The strategic basic research project AspectLab addresses the development of complex, distributed software systems using Aspect-Oriented Software Development methods, languages and techniques. It proposes a collaboration between the current AOSD actors in Flanders so as to strengthen generic research in this field and demonstrate the power and advantages of AOSD to Flemish software industry for a range of non-trivial and representative applications.

Project Partners

Research in AspectLab is carried out by five research groups in three Flemish universities: SSEL and PROG (Vrije Universiteit Brussel), DistriNet and SOM (Katholieke Universiteit Leuven) and OSE (Universiteit Gent). Together these research groups have all of the required expertise and capacity to undertake the proposed venture. All partners have a proven track record in both fundamental and applied research; moreover, both the Vrije Universiteit Brussel and the Katholieke Universiteit Leuven are core partners in AOSD Europe.

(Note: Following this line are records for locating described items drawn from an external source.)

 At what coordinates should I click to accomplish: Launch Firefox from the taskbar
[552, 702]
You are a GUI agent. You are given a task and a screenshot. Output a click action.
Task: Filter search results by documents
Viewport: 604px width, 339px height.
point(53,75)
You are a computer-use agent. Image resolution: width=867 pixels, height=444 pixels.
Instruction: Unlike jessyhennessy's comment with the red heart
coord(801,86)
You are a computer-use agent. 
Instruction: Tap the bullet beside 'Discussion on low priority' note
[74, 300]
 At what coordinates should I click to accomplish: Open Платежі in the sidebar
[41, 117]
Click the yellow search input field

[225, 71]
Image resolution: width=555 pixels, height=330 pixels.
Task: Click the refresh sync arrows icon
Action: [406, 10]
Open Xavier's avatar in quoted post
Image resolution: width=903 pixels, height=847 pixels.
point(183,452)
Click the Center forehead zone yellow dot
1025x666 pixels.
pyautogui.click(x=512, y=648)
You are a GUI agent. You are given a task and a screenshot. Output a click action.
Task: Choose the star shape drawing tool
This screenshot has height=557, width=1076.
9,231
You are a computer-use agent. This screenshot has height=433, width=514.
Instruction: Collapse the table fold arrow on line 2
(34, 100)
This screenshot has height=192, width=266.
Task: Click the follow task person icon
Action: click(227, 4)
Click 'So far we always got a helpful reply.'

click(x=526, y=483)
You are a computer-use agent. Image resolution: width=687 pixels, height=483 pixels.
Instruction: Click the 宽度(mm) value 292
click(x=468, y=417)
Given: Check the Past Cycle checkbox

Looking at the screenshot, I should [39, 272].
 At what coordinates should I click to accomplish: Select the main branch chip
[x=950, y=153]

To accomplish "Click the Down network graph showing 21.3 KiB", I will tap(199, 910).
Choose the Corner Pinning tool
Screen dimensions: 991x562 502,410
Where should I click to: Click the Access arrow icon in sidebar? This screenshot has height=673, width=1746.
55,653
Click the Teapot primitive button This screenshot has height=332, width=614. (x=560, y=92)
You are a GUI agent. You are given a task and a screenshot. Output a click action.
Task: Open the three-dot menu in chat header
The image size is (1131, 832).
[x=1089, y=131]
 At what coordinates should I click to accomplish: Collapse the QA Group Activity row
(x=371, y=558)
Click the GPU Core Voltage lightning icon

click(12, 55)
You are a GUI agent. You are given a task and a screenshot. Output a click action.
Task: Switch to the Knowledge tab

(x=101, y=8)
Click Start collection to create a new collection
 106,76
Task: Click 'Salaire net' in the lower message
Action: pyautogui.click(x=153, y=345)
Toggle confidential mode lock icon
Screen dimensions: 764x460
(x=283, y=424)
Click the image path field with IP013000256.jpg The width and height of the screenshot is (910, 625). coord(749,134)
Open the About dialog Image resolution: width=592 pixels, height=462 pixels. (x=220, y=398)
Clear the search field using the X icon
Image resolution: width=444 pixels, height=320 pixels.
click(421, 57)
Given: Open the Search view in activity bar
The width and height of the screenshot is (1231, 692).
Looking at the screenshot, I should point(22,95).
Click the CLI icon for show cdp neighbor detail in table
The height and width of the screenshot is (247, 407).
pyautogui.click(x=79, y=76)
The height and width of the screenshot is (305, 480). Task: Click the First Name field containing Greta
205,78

The project consortium consists of the following participants:

Project Description

The advent of the modern information age has led to the daily routine of working with computers and employing a wide range of software systems to access and share information. In order to service the increasing needs of the information society, software is becoming large, complex and distributed. As the complexity of software increases, the separation of concerns principle - which enables the encapsulation of technical or business functionalities - becomes essential because it enables developers to focus on one concern at a time. Consequently, companies have adopted a range of separation of concerns techniques including components, patterns, architecture styles and middleware approaches to manage software complexity and improve quality attributes. These attributes include evolvability, cost-efficiency, composability, reliability, fault-tolerance, reusability, scalability, dependability, adaptability, robustness and so on. Tangling key business domain logic with implementation strategy severely constrains a number of these attributes. The same is true for broadly scoped non-functional properties, such as distribution, mobility, security and real-time constraints, that cut across various parts of a system.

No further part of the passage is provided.